[Start Provided records]
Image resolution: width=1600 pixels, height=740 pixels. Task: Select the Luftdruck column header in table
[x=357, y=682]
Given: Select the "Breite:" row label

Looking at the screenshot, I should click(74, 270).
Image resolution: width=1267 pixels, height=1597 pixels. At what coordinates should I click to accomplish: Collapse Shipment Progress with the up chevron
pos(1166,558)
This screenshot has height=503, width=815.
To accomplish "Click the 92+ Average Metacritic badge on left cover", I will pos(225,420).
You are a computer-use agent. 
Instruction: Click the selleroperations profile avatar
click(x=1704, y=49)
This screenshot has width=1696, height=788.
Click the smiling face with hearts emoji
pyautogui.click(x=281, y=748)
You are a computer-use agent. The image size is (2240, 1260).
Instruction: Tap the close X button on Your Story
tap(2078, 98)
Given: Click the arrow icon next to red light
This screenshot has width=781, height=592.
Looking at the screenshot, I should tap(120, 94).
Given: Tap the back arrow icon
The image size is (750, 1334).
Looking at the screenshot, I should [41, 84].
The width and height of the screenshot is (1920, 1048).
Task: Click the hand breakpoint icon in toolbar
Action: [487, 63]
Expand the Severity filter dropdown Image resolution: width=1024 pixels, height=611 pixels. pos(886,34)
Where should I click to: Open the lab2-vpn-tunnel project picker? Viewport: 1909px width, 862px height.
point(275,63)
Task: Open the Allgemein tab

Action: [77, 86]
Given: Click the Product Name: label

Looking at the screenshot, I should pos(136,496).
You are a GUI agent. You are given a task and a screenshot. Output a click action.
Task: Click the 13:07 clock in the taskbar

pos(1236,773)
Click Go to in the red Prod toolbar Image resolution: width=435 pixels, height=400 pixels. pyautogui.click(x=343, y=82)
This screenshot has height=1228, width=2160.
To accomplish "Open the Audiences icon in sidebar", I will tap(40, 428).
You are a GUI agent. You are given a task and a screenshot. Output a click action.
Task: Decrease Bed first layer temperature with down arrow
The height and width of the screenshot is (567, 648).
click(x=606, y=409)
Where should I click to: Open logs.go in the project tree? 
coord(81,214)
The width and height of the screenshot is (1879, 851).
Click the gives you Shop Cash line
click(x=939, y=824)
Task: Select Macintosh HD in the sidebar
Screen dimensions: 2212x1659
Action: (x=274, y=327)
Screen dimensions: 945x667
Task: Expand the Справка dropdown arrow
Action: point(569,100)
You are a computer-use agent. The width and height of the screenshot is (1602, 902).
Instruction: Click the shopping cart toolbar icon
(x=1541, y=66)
[End Provided records]
### Written exercise
Rewrite all the rows above, substituting "Goal" for every "Instruction" and leaving everything else as it is.

### Solution
Image resolution: width=1600 pixels, height=740 pixels. Task: Select the Luftdruck column header in table
[x=357, y=682]
Given: Select the "Breite:" row label

Looking at the screenshot, I should click(74, 270).
Image resolution: width=1267 pixels, height=1597 pixels. At what coordinates should I click to accomplish: Collapse Shipment Progress with the up chevron
pos(1166,558)
This screenshot has height=503, width=815.
To accomplish "Click the 92+ Average Metacritic badge on left cover", I will pos(225,420).
You are a computer-use agent. 
Goal: Click the selleroperations profile avatar
click(x=1704, y=49)
This screenshot has width=1696, height=788.
Click the smiling face with hearts emoji
pyautogui.click(x=281, y=748)
You are a computer-use agent. The image size is (2240, 1260).
Goal: Tap the close X button on Your Story
tap(2078, 98)
Given: Click the arrow icon next to red light
This screenshot has width=781, height=592.
Looking at the screenshot, I should tap(120, 94).
Given: Tap the back arrow icon
The image size is (750, 1334).
Looking at the screenshot, I should [41, 84].
The width and height of the screenshot is (1920, 1048).
Task: Click the hand breakpoint icon in toolbar
Action: [487, 63]
Expand the Severity filter dropdown Image resolution: width=1024 pixels, height=611 pixels. pos(886,34)
Where should I click to: Open the lab2-vpn-tunnel project picker? Viewport: 1909px width, 862px height.
point(275,63)
Task: Open the Allgemein tab

Action: [77, 86]
Given: Click the Product Name: label

Looking at the screenshot, I should pos(136,496).
You are a GUI agent. You are given a task and a screenshot. Output a click action.
Task: Click the 13:07 clock in the taskbar

pos(1236,773)
Click Go to in the red Prod toolbar Image resolution: width=435 pixels, height=400 pixels. pyautogui.click(x=343, y=82)
This screenshot has height=1228, width=2160.
To accomplish "Open the Audiences icon in sidebar", I will tap(40, 428).
You are a GUI agent. You are given a task and a screenshot. Output a click action.
Task: Decrease Bed first layer temperature with down arrow
The height and width of the screenshot is (567, 648).
click(x=606, y=409)
Where should I click to: Open logs.go in the project tree? 
coord(81,214)
The width and height of the screenshot is (1879, 851).
Click the gives you Shop Cash line
click(x=939, y=824)
Task: Select Macintosh HD in the sidebar
Screen dimensions: 2212x1659
Action: (x=274, y=327)
Screen dimensions: 945x667
Task: Expand the Справка dropdown arrow
Action: point(569,100)
You are a computer-use agent. The width and height of the screenshot is (1602, 902).
Goal: Click the shopping cart toolbar icon
(x=1541, y=66)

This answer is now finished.